It bugs me that Maher is keeping to the standard American "We've got to stand behind the troops" line on this. I can't get him to agree that Bush the errorist is more dangerous than Osama the terrorist.
"I don't think George Bush wants to sneak a nuclear weapon into an American city and set it off. Even though we really don't like George Bush, it's important to keep perspective on who really is still on our team."
Oh, well, I never did agree with everything Maher said. The important thing was that he said it, and with a ferocious commitment to honesty unlike anything else on network TV.
Maher is surprisingly more vulnerable on the phone than he sounds on TV. He has a rich, supportive laugh and is generous with it as I struggle to be funny in the face of his well-known wit. He's not feeling too light-hearted, though, about the Bush victory.
"Truly, we are a minority in our own country now, people who are progressive-thinking. In this election I thought we were voting in a rational way on issues. It's one thing to disagree about how to conduct the war on terrorism. That's a valid argument - either we go into Iraq to fight terrorism or we don't. But what I found out on Election Day was that half the people in this country were voting based on the idea that Jesus Christ is gonna come down and save us all so it doesn't really matter how we fight terrorism.
"That was a bracing, startling moment for a lot of Americans. We really live in a country that's been hijacked by a bunch of gun-toting extra-chromosome evangelicals."
That's the Maher I remember. That's the Maher whom conservatives like to call an America-hater. But he doesn't hate America, he tells me. He's embarrassed by it. He's worried about it turning into a medieval theocracy.
"The world is dividing into the religious and the non-religious, and America now has more in common with the people we are fighting than with our supposed allies."
He's not about to cut and run, though.
"True liberals would say, 'Bush got elected - all the more reason to stay.' I'm not gonna give my country up to these right-wing nut cases. Stay and fight, because you know what? Wherever you go, Bush is probably gonna invade it next."

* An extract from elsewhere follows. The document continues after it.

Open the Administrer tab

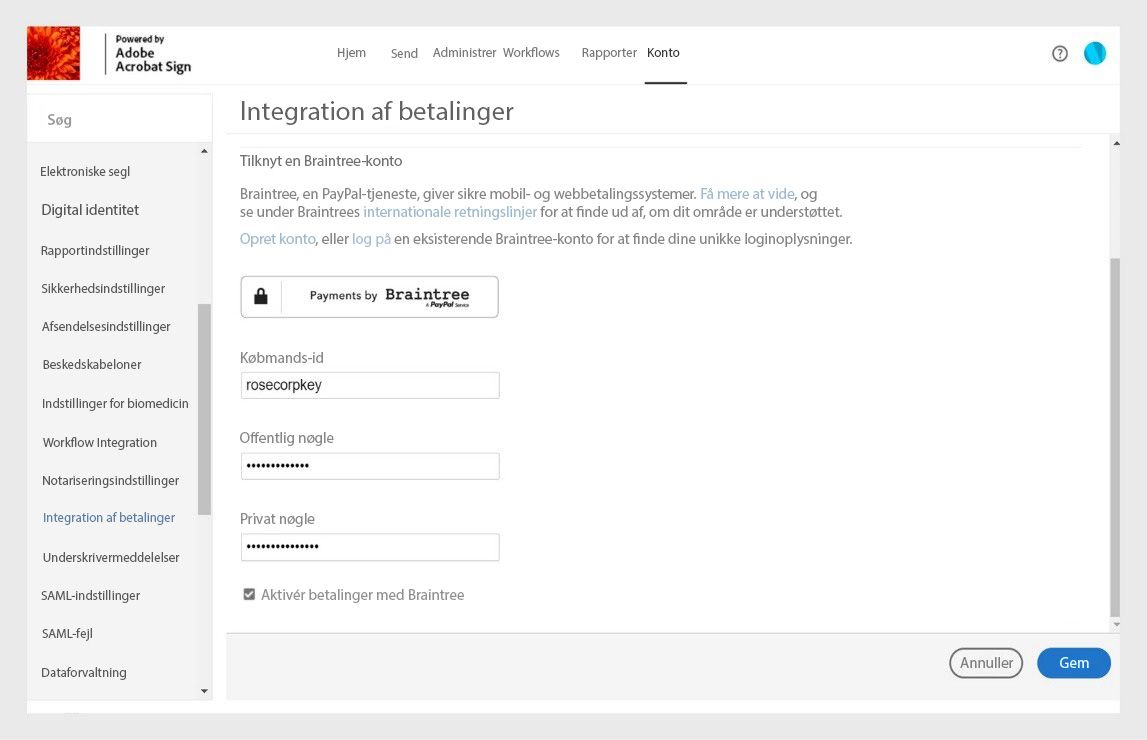464,52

Maher's new show, Real Time, features celebrity guests with political opinions, much like Politically Incorrect, and has been airing weekly on HBO for two seasons (not available here in Canada). But he's almost been eclipsed by Jon Stewart as the main antidote in America to Faux News, ObCNN and the obsequious mewlings of the network news shows.
Maher is a fan of Stewart's show but not of everything he does.

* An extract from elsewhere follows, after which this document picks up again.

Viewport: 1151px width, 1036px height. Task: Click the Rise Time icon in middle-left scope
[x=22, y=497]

"He has presidential candidates on and then only asks them fluffy questions that humanize them. He's as big a part of the problem as CNN. John Kerry didn't do my show, and I know why he didn't do my show. It was because I wouldn't ask him those easy questions."

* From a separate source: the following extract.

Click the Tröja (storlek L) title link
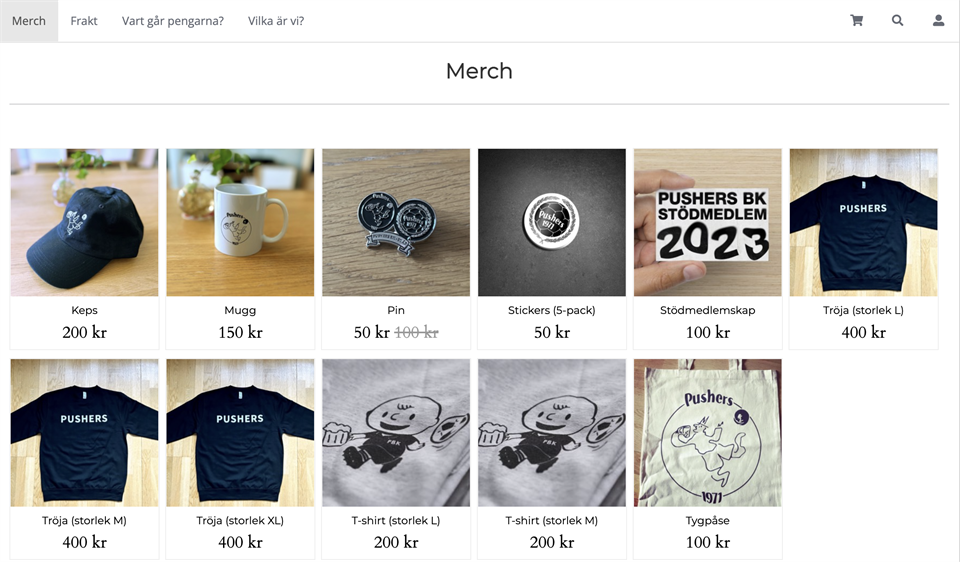 [863, 310]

I wonder if Maher's program, which gives regular air time to the ravings of right-wing zealot Anne Coulter, could also be viewed as part of the problem.
"She very often does say literally horrible things, but I love the fact that she isn't afraid to be booed. She says what she thinks and doesn't shrink from what she believes. If you're not willing to be booed occasionally, then I promise you, you're not saying anything very real."
Maher himself has certainly been booed in his time. He's been denounced by the White House press secretary, widely pilloried in the press and fairly successfully marginalized in the mainstream media. Does he despair for the future of his country? His answer might serve as a rallying cry for those who are currently in defeatist mode.
"Despite all the legitimate worries people have about the Patriot Act and so forth, we still do have a constitution here. We still do have free speech. When I got kicked off the air by ABC, if I had just crawled under a rock I guess I would've gone away, but I worked like a demon to come back. I wrote a book. I did a Broadway show. I got my ass back on the air on another network.
"I think I'm a good example that free speech is alive and well. You just have to fight for it. Every day."